**WHAT TO WORK ON**
1/ In the passage on babies learning to crawl, what does early tummy time help build?
2/ Extract the part of the passage on babies learning to crawl from "How To Help" to "by the object.", copying it word for word.
3/ Extend the passage on babies learning to crawl, picking up right after its last sentence.

**SUPPLIED PASSAGE**

▶

Before your child tries to crawl, they will likely assume this all-fours position and rock, sway, or lean from side-to-side. These actions will help them become familiar with crawling. As they begin to put the pieces together, you may see them begin to crawl. Don’t be surprised if they crawl just a step or two and then revert to their favorite form of travel.
After your child has the logistics of the crawl down, they will most likely move back and forth between methods. Crawling is the least physically demanding, most comfortable, and most efficient way to move greater distances, though. As your child becomes more comfortable at the crawl, you’ll see them resort to their other method less often.
It’s possible your child will skip crawling, or barely crawl and get straight to standing and cruising in preparation for walking. If this happens, don’t be concerned. Crawling is a crucial skill that helps develop bilateral coordination, though. Many children who walk first, do end up going through a period of crawling later.
How To Help Your Baby Learn To Crawl
Like many parts of parenthood, you aren’t going to be able to make your baby crawl when it’s convenient for you. You can, however, help support the development of crawling skills by doing the following:
- Don’t skimp on tummy time: When you still have a newborn, you may not be thinking about their crawling future. Early tummy time helps build head control, back and neck strength, and upper body muscle. These are really important when it comes to your child achieving most of their expected milestones.
- Tempt your baby with toys: You know the items your child can’t get enough of. Whether it’s your cell phone or your child’s favorite stuffed animal, hold it just out of reach. You can also place it on the floor near them but not close enough to touch if this helps avoid frustration. They’ll be motivated to move by the object.
- Give your baby plenty of freedom: Your baby is programmed to become mobile. Leave them to their own devices in a secure, baby-proofed area that’s contained by a baby play fence and is safe for them to explore. You’ll be more willing to let them try their hand at crawling if you aren’t worrying about their safety.

◀

**SUPPLIED RECORDS**
▶

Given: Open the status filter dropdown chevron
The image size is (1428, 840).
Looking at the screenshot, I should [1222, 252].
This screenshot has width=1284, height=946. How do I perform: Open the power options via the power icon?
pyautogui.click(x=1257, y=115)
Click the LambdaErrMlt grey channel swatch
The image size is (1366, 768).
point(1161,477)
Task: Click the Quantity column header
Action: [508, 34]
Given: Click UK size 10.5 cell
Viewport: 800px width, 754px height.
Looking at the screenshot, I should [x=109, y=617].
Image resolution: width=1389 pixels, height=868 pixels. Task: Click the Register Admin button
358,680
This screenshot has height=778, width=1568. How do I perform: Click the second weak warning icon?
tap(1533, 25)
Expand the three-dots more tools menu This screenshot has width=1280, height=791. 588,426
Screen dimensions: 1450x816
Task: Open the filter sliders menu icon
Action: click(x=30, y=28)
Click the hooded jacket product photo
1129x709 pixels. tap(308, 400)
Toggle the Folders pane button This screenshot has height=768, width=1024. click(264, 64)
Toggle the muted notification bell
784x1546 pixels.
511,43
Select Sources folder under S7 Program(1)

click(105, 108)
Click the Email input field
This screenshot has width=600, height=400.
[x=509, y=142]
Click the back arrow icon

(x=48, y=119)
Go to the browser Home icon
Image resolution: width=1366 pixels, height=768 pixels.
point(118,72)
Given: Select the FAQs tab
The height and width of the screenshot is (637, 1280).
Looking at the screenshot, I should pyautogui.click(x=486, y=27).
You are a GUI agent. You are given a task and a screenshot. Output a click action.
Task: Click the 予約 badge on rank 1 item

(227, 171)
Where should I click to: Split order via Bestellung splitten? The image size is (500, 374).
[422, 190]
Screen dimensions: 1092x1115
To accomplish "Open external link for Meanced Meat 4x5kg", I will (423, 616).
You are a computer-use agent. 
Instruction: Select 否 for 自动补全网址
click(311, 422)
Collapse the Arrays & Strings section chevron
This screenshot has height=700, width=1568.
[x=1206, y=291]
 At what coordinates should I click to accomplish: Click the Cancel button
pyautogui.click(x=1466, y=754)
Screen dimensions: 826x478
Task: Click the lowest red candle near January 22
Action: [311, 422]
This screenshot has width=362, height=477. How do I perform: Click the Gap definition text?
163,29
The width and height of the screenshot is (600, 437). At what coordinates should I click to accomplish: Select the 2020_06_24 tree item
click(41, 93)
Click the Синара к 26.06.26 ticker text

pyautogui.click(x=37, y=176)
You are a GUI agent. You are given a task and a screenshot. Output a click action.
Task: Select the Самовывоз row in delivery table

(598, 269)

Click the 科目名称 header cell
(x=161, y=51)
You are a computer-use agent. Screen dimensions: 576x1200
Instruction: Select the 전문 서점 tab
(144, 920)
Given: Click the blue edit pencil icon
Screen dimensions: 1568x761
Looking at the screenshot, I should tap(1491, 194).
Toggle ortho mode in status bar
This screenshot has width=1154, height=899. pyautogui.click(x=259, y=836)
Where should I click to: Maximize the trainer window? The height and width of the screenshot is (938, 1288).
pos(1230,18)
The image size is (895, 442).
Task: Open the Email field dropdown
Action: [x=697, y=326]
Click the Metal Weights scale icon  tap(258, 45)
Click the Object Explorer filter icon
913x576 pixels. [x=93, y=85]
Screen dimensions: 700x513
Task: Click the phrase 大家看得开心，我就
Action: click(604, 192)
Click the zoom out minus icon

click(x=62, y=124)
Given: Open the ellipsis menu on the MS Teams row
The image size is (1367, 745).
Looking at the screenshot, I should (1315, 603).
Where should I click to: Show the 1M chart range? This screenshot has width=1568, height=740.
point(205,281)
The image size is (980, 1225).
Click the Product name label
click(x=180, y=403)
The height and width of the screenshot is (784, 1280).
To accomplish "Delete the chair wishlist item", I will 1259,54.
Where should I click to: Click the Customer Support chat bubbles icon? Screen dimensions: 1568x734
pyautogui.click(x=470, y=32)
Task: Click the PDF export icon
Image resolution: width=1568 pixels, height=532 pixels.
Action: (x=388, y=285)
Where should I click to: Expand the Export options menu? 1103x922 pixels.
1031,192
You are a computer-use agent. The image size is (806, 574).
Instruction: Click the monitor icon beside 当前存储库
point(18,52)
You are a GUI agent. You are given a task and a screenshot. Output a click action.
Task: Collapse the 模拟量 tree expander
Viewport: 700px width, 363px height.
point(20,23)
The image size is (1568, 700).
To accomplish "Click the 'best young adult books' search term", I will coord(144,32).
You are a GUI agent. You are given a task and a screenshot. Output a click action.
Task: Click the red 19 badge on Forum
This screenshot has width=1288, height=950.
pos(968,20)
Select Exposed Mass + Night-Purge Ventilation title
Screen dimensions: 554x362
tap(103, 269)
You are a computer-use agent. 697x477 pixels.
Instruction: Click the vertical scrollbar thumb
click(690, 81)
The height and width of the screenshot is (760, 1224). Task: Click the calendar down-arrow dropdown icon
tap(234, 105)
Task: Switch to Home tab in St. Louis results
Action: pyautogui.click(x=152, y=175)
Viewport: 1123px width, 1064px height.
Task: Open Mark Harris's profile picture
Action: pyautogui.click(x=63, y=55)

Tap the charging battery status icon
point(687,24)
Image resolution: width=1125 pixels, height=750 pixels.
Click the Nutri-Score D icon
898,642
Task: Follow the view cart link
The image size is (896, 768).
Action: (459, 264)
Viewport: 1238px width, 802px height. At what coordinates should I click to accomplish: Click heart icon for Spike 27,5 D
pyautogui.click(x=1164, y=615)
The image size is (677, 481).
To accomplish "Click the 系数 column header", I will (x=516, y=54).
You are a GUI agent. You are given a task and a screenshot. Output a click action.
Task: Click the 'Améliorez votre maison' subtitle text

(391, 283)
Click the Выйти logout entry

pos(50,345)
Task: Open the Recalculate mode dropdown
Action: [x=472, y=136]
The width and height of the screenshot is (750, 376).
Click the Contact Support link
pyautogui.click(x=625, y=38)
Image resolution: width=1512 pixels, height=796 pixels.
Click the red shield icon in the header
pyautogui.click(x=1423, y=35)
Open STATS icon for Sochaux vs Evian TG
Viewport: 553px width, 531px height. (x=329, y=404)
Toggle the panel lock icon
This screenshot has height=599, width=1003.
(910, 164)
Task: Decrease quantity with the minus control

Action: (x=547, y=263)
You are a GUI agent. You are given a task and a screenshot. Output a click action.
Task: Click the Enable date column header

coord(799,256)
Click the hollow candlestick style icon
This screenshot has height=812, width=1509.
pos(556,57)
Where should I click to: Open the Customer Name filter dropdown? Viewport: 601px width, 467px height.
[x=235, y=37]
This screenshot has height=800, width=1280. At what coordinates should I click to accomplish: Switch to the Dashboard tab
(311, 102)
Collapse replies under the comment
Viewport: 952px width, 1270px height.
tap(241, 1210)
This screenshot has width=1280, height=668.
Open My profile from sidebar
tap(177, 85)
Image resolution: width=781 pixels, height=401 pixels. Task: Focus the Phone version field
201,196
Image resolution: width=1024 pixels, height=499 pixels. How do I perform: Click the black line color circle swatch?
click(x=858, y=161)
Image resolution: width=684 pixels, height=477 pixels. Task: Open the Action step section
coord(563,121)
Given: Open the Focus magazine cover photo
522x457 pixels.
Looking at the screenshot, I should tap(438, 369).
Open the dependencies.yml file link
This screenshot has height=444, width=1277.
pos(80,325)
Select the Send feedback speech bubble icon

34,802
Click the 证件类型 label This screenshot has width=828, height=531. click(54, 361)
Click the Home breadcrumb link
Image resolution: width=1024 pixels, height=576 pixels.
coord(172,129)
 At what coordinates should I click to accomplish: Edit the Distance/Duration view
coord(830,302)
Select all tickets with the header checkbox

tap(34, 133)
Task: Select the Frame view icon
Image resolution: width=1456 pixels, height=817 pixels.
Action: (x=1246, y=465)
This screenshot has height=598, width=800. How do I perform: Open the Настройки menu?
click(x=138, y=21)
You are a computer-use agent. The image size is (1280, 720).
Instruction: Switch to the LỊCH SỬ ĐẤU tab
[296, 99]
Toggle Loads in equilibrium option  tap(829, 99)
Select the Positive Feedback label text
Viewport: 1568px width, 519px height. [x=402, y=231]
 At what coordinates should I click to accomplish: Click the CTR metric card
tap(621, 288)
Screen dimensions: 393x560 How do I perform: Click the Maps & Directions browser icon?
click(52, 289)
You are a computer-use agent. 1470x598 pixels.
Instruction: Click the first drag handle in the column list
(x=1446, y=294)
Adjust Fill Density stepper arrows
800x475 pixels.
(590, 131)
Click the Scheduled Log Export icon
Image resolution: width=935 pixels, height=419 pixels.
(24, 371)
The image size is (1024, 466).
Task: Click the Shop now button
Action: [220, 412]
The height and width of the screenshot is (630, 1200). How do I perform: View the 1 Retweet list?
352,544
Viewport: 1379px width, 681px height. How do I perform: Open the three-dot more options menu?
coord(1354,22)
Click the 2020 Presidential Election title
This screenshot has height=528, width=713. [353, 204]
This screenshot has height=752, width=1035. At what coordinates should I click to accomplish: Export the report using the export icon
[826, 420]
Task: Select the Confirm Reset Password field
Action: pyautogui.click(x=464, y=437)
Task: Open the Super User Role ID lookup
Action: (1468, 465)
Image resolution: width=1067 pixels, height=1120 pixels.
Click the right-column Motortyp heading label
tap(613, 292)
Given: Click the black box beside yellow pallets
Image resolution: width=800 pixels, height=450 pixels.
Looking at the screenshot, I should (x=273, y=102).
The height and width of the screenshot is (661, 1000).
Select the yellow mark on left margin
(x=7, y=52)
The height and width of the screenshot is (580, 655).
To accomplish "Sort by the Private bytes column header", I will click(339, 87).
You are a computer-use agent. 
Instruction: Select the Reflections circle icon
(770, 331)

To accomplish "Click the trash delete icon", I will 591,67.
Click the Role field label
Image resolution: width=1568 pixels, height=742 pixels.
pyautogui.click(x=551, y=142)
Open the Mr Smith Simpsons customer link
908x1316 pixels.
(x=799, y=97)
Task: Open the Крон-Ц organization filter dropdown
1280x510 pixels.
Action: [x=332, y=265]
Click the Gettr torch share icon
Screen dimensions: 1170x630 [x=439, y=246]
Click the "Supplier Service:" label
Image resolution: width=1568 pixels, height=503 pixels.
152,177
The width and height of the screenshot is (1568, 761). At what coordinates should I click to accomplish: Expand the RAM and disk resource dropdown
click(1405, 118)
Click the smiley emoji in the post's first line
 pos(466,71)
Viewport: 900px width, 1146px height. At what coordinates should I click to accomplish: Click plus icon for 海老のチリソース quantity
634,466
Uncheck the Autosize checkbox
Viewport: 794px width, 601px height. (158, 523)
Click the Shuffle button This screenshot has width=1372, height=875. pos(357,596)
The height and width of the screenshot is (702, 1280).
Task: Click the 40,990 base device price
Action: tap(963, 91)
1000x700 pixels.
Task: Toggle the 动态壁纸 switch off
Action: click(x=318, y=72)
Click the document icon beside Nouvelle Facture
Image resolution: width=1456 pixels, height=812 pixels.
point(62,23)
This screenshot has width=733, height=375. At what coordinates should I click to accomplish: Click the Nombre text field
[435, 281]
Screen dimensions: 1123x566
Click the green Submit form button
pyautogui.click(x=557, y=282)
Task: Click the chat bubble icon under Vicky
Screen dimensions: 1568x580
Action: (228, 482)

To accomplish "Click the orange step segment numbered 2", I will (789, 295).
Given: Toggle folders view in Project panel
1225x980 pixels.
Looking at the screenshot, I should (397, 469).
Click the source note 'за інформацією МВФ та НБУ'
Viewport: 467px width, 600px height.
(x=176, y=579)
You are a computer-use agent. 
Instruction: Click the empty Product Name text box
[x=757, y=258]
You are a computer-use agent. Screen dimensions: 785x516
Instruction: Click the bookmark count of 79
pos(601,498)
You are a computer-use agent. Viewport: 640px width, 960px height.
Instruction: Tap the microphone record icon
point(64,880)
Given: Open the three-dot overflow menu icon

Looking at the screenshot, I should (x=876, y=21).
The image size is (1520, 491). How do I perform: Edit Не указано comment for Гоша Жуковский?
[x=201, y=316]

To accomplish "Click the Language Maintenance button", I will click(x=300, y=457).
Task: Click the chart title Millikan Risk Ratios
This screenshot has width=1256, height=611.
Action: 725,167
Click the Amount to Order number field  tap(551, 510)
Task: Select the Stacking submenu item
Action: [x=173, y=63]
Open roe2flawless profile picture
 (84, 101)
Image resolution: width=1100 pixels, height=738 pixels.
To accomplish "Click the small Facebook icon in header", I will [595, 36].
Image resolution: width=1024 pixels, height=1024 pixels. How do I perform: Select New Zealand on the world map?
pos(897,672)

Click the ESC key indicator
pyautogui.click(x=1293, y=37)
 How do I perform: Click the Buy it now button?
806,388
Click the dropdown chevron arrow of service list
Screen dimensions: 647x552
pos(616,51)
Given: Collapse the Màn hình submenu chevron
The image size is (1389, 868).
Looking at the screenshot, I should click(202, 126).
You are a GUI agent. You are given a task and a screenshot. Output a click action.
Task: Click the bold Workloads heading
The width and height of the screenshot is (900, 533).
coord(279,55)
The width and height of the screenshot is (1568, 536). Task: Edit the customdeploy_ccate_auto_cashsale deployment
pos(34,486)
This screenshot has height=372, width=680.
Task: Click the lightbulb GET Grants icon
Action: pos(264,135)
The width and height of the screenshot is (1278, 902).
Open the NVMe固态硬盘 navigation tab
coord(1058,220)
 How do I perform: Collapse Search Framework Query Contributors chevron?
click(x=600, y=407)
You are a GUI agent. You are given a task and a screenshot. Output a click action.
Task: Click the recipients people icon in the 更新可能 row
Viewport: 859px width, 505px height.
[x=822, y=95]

◀

**YOUR WRITTEN ANSWERS**
1/ Head control, back and neck strength, and upper body muscle.

2/
How To Help Your Baby Learn To Crawl
Like many parts of parenthood, you aren’t going to be able to make your baby crawl when it’s convenient for you. You can, however, help support the development of crawling skills by doing the following:
- Don’t skimp on tummy time: When you still have a newborn, you may not be thinking about their crawling future. Early tummy time helps build head control, back and neck strength, and upper body muscle. These are really important when it comes to your child achieving most of their expected milestones.
- Tempt your baby with toys: You know the items your child can’t get enough of. Whether it’s your cell phone or your child’s favorite stuffed animal, hold it just out of reach. You can also place it on the floor near them but not close enough to touch if this helps avoid frustration. They’ll be motivated to move by the object.

3/
- Praise successes: Your baby loves to see you happy. Make a big deal of even minor progress. This will help encourage them to keep trying. Those minor signs of progress will add up quickly and before you know it your baby will be crawling.
- Offer physical support when needed: Getting all the pieces to fit together can be challenging. If your child is successfully making it to all fours, you can place your hands behind their feet. This helps give them something solid they can press against. The extra stability can let them focus on the other pieces until they’re ready to put it all together.
When To Worry Your Child Isn’t Crawling
Is your child deviating from the expected trajectory? You probably don’t need to worry, but if your child is doing the following, you may want to mention it to your pediatrician:
- Your child has a strong side preference: Does your child have a significant preference for using one side, or exclusively uses that side of their body for activities? Is there a great difference in muscle tonality or development? Make sure to mention your concerns to your child’s doctor.
- Your baby isn’t interested in learning to move: Moseying along at their own pace is one thing. Not being interested or motivated to move is another. If your child hasn’t adopted some form of moving method and if they show no interest in going places, talk with your doctor.
Helping Your Baby Learn To Crawl
You can help get your baby off to a great start when it comes to crawling. Keeping track of their progress and enjoying the little things along the way will make it more enjoyable. Focusing on the good instead of the bad can also help make it less stressful.
You can help your baby learn to crawl by being invested in their progress and giving them the opportunity to master the skill. Before you know it, they’ll have crawling all figured out, and they’ll start using a push walker to get around.